Stored items:
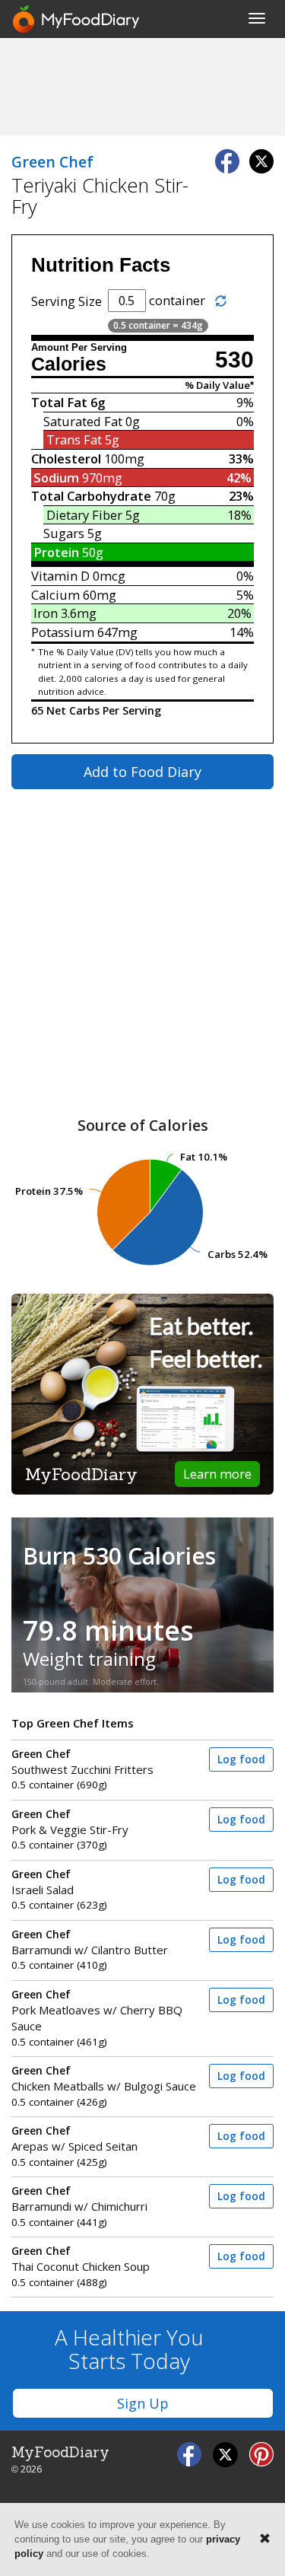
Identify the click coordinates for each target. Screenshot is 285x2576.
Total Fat (59, 402)
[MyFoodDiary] (77, 19)
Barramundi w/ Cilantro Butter (89, 1942)
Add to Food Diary (142, 772)
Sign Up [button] (143, 2403)
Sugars (63, 533)
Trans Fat (74, 439)
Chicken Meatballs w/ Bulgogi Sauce (103, 2079)
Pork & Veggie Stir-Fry (69, 1822)
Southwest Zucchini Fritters (82, 1762)
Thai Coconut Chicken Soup (80, 2259)
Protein (56, 552)
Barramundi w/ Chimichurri (79, 2199)
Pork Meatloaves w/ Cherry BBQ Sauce (96, 2011)
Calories (68, 364)
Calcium (55, 594)
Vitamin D (60, 575)
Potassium (62, 632)
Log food (241, 1759)
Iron (45, 613)
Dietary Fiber (84, 515)
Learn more (217, 1473)
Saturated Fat (82, 421)
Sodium (56, 477)
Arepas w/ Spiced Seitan (74, 2139)
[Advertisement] (142, 86)
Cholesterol (66, 458)
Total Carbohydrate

Work request: If a line of the records contains the word "Sauce", count it; give only the total.

Exercise answer: 2